Leicester City Seemed Like A Sure Thing For The Champions League. Not Anymore.


Leicester City looked destined for Champions League qualification for much of the Premier League season. Leading up to the intense stretch of matches held around Christmas, only Liverpool was outperforming the Foxes on the league table. Leicester won 12 of its first 16 matches and even had a better goal differential than the pace-setting Reds over that same stretch. Through matchweek 16, the Foxes were a shocking 6 points ahead of third-place Manchester City and just 8 points behind Liverpool at the top.

FiveThirtyEight’s club soccer prediction model didn’t love Leicester’s chances of pulling off another miraculous title run — it gave the Foxes just a 3 percent chance of winning it all as of Dec. 11, 2019 — but the model loved Leicester’s chances of qualifying for the Champions League. Even after Leicester’s back-to-back holiday defeats to Man City and Liverpool, the model continued to favor the squad above Chelsea, Tottenham, Manchester United and Wolves for Champions League qualification.

From Dec. 4 through July 1, Leicester’s chances to qualify for the continent’s top competition never fell below 84 percent, peaking at 97 percent on Feb. 19, just days after UEFA banned Manchester City from participating in the 2020-21 and 2021-22 editions of the Champions League for breaching its Financial Fair Play (FFP) rules. With the ban in place, third-place Leicester became England’s second-best team in the eyes of UEFA. If the Foxes looked like a safe bet for Champions League qualification before City’s ban, they looked a sure thing in its aftermath.

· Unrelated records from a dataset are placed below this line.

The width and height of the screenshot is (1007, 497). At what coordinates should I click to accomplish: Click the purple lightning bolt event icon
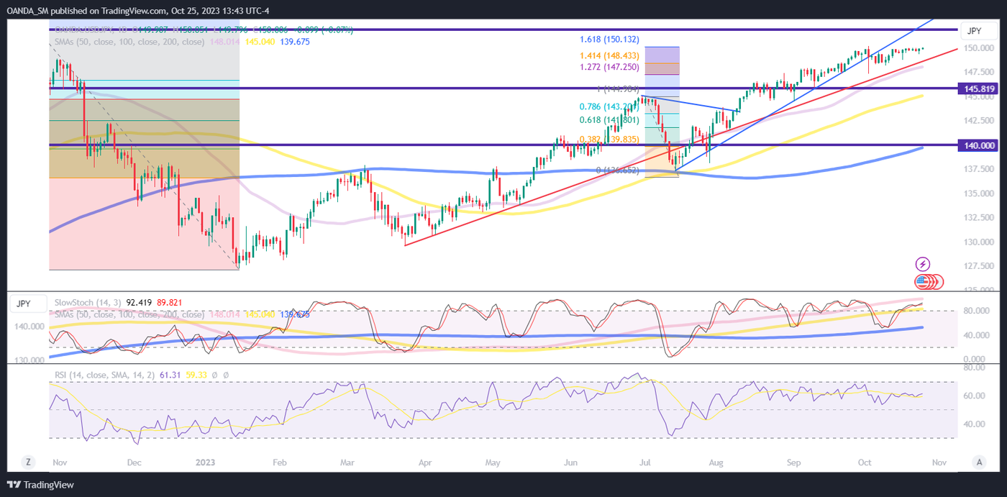click(x=922, y=264)
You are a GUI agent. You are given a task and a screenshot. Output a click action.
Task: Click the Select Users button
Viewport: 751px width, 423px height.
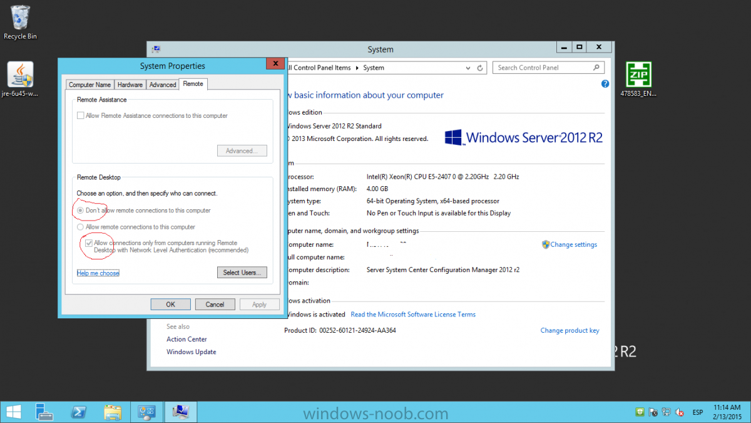pos(242,273)
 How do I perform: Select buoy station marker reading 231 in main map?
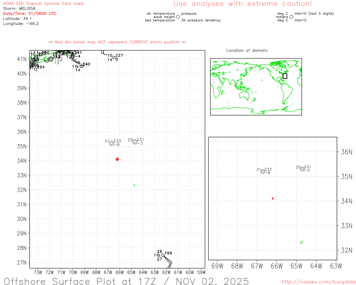pyautogui.click(x=135, y=142)
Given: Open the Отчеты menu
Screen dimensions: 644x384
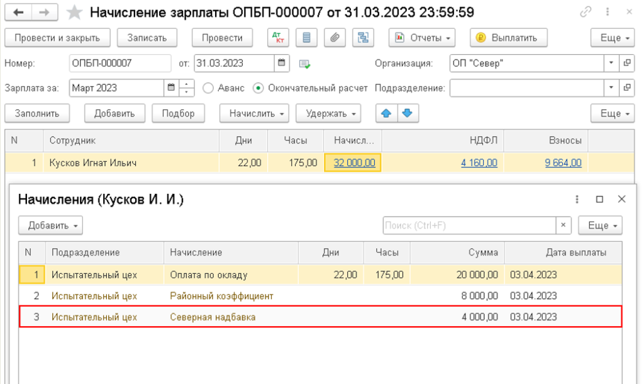Looking at the screenshot, I should [423, 38].
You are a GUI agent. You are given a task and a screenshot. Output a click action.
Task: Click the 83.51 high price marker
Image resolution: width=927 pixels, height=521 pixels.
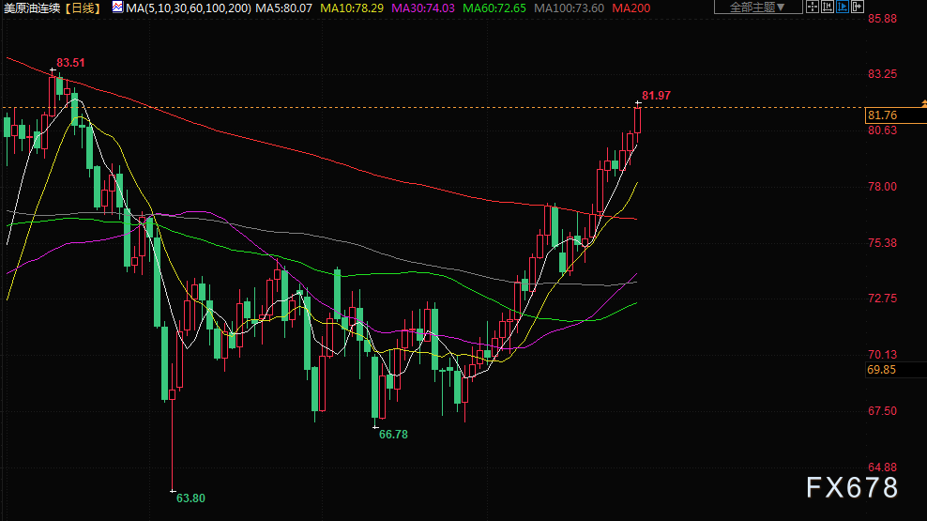coord(70,63)
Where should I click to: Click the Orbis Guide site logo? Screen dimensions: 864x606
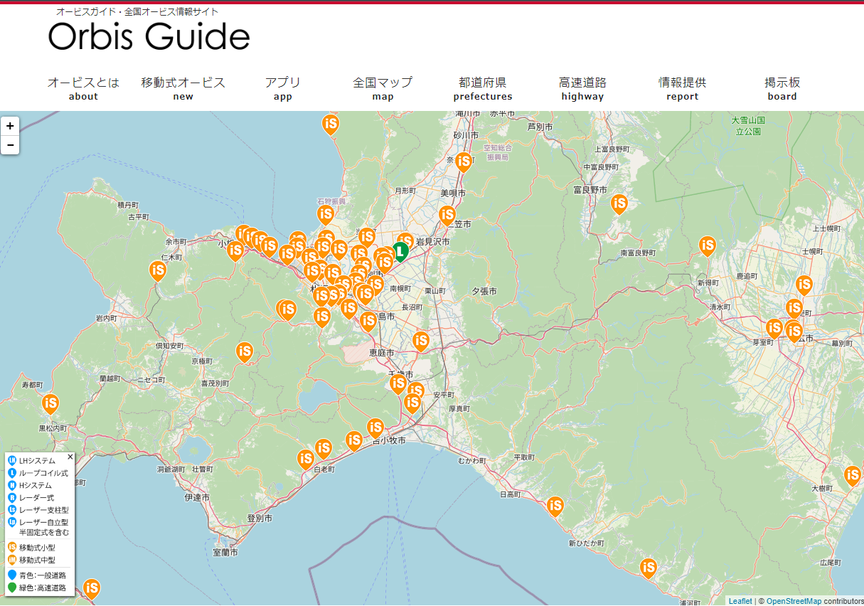coord(149,36)
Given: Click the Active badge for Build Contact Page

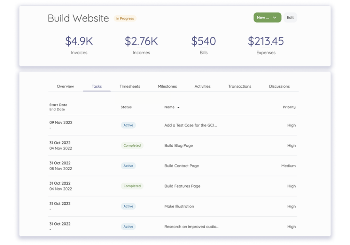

But since the 4-0 home thrashing it suffered on Boxing Day1 at the hands of Liverpool, Leicester has struggled. Before that loss, the Foxes had collected 39 points from 18 matches; they’ve tallied just 20 points from their subsequent 16. Only seven teams — each of which sits on the bottom half of the table, and five of which are battling against relegation — have fewer points than Leicester since matchweek 19.

To a certain degree, Leicester has been the architect of its own demise. It has dropped points against Bournemouth, Brighton and Watford in 2020, three teams still fighting relegation with three games remaining, and Norwich City, which is already destined for Championship play next season.

Even when Leicester was winning early on in the season, it was doing so more than it should have because it was far outperforming its expected goals (xG) stats: From matchweek 1 through matchweek 18, Leicester City averaged 2.28 goals per 90 minutes despite averaging just 1.92 xG. This overperformance made folks wonder if Leicester’s excellent form was sustainable. When the goals stopped flying in above expectation — Leicester has underperformed its xG since Boxing Day, averaging just 1.41 goals per 90 minutes despite an xG of 1.65 — and when Leicester’s defense transformed from the league’s stingiest to perfectly average, it became apparent that Leicester’s excellent form wasn’t just unsustainable, it might just have been a mirage.

Leicester’s woes were compounded this week when Man City won its appeal with the Court of Arbitration for Sport (CAS), which reversed the UEFA ban. If the ban had stood, City’s place in next season’s edition of the Champions League would have fallen to the Premier League’s fifth-place team. Leicester’s form hasn’t been particularly good for six months now, but its odds to qualify for the Champions League remained high as of July 8 because it still looked as though fifth place would be good enough.

But the CAS reversal means fifth place won’t cut it this year, and Leicester’s odds, along with its form, remain in a freefall: With three games left, the Foxes sit in fourth place, owning a goal differential edge over Manchester United, with whom they’re tied in points. But the FiveThirtyEight model gives the Foxes just a 47 percent chance to qualify for the Champions League. Leicester was a sure thing a week ago; today, Leicester is no more a sure thing than the results of a coin toss.

It remains to be seen whether manager Brendan Rodgers can right the ship and get Leicester over the line. Having a hot Jamie Vardy in his squad certainly helps. Having games against Tottenham, Sheffield United and Manchester United — three clubs with European aspirations of their own — helps a little less. But Leicester has proved that it’s capable of defying expectations before. The last time it did so, it won the Premier League. If it doesn’t do so this time around, there won’t be a parade through the streets of Leicester — only a long, empty trail of what-ifs.